Mais de 107.000.000.000 de filhos já viveram nesse planeta. Muitas dessas 107 bilhões de mortes, foram vidas infelizes, de filhos opressores, de filhos oprimidos, odiosos e odiados, culposos e culpados. Vidas limitadas pela ignorância de nossos irmãos e de nós mesmos. Pela nossa prepotência de culpar o outro e de criar verdades inquestionáveis para uma espécie tão jovens e que já acreditou em tantas verdades que deixaram de ser críveis. Vidas limitadas por subestimarmos nossa autonomia em deixar a vida mais justa e agradável sem prejudicar a vida dos outros.

Hoje Uhuru vê aflição, angustia e um desejo de mudança em todos os cantos do mundo. Vê seus filhos nas ruas, batendo em panelas, com esperança em odiar e culpar seus irmãos. Vê outros filhos odiando e culpando os que vão às ruas com as panelas. Vê também os filhos que acreditam num mundo alternativo a essas esquerda e direita inventadas. Não um mundo encima do muro, um mundo sem muros.

Ela vê que o mundo encontrou um jeito de reaproximar todos os seus filhos. As distâncias foram encurtadas e os diferentes ocupam o mesmo espaço.

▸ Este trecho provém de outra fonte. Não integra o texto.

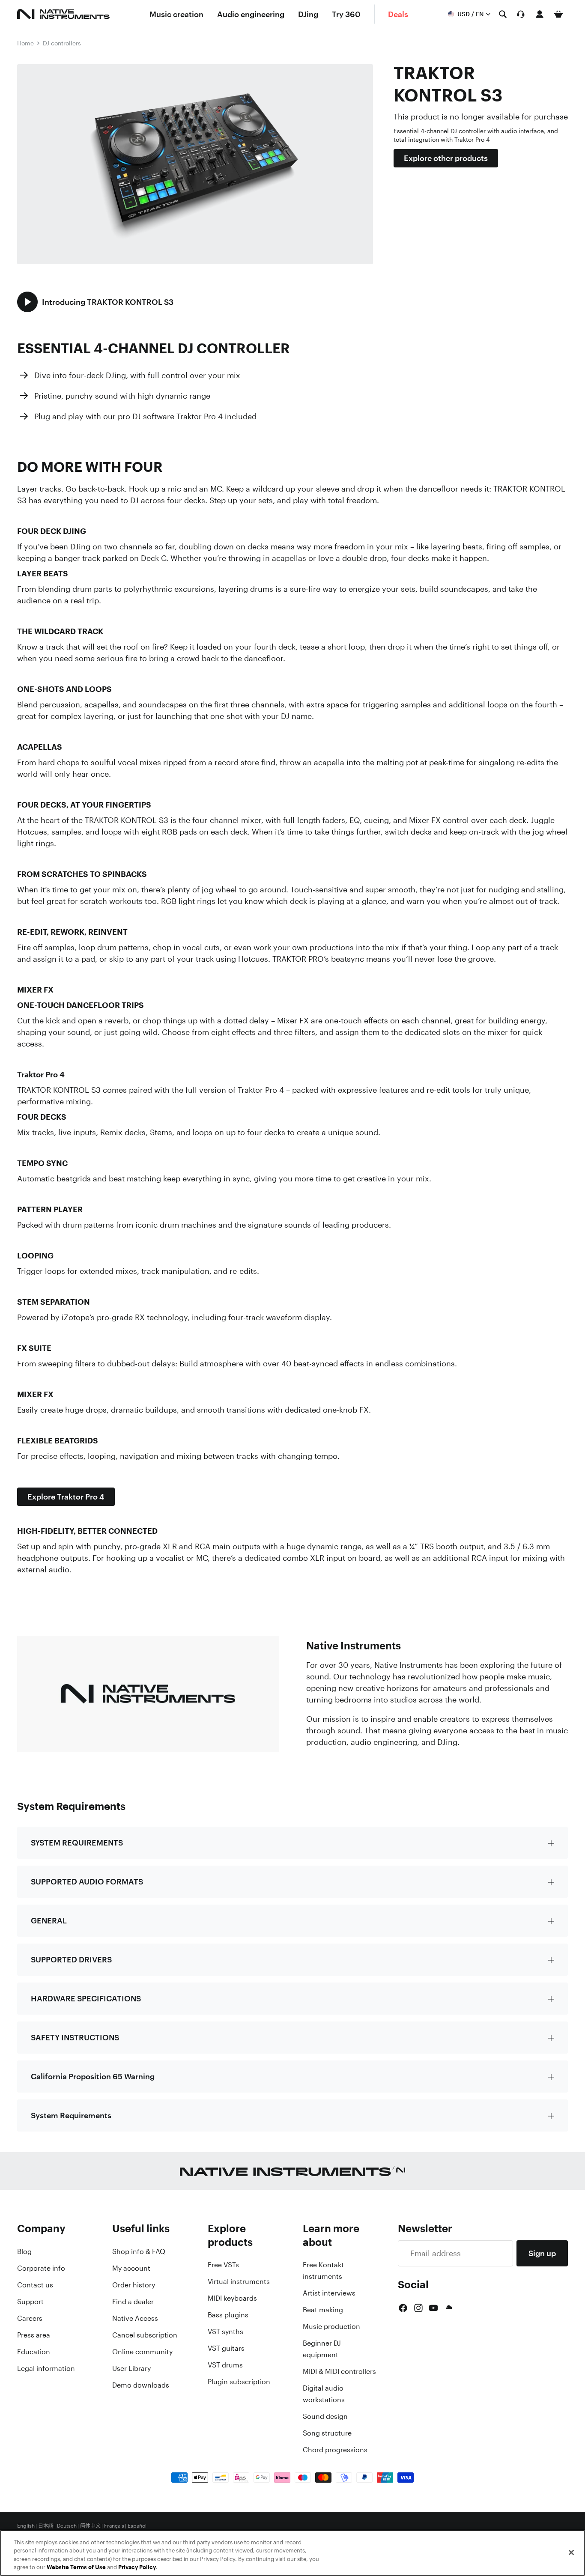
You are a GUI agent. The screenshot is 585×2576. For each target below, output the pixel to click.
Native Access (135, 2318)
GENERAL (49, 1920)
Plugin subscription (239, 2381)
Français (114, 2525)
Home (25, 43)
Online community (142, 2351)
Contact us (35, 2284)
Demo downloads (140, 2385)
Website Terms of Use (76, 2567)
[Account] (539, 14)
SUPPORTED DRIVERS (71, 1959)
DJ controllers (62, 43)
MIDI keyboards (232, 2298)
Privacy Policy (137, 2567)
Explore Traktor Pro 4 (65, 1496)
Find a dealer (133, 2301)
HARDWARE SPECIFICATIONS (86, 1998)
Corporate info (41, 2268)
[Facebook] (403, 2308)
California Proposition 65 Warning (93, 2076)
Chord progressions (335, 2449)
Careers (29, 2318)
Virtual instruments (239, 2281)
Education (33, 2351)
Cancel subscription (144, 2335)
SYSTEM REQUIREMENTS (77, 1842)
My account (131, 2268)
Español (137, 2525)
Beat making (323, 2309)
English (26, 2525)
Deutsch (67, 2525)
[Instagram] (418, 2308)
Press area (33, 2335)
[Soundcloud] (448, 2308)
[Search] (502, 14)
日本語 (46, 2525)
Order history (133, 2284)
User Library (131, 2368)
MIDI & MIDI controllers (339, 2371)
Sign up (542, 2253)
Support (30, 2301)
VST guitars (226, 2348)
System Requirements (71, 2115)
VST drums (225, 2364)
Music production (331, 2326)
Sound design (325, 2416)
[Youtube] (433, 2308)
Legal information (46, 2368)
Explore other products (446, 158)
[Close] (571, 2552)
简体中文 (90, 2525)
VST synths (225, 2331)
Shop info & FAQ (138, 2251)
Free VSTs (223, 2264)
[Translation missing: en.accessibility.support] (520, 14)
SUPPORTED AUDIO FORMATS (87, 1881)
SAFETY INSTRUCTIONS (75, 2037)
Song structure (327, 2433)
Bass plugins (228, 2314)
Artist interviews (329, 2293)
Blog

Uhuru tem saudades do tempo em que a reconhecíamos como mãe e vivíamos mais perto dela. Mais uma vez ela nos dará o ingrediente principal para seguirmos nossa jornada. Uhuru, nossa mãe Liberdade, sempre espera o melhor de nós, e nos dará, a cada um, a Liberdade de decidir se mudamos, construindo um mundo sustentável, de tolerância e respeito ou se seguimos na prepotência, no medo, na desunião e no ódio.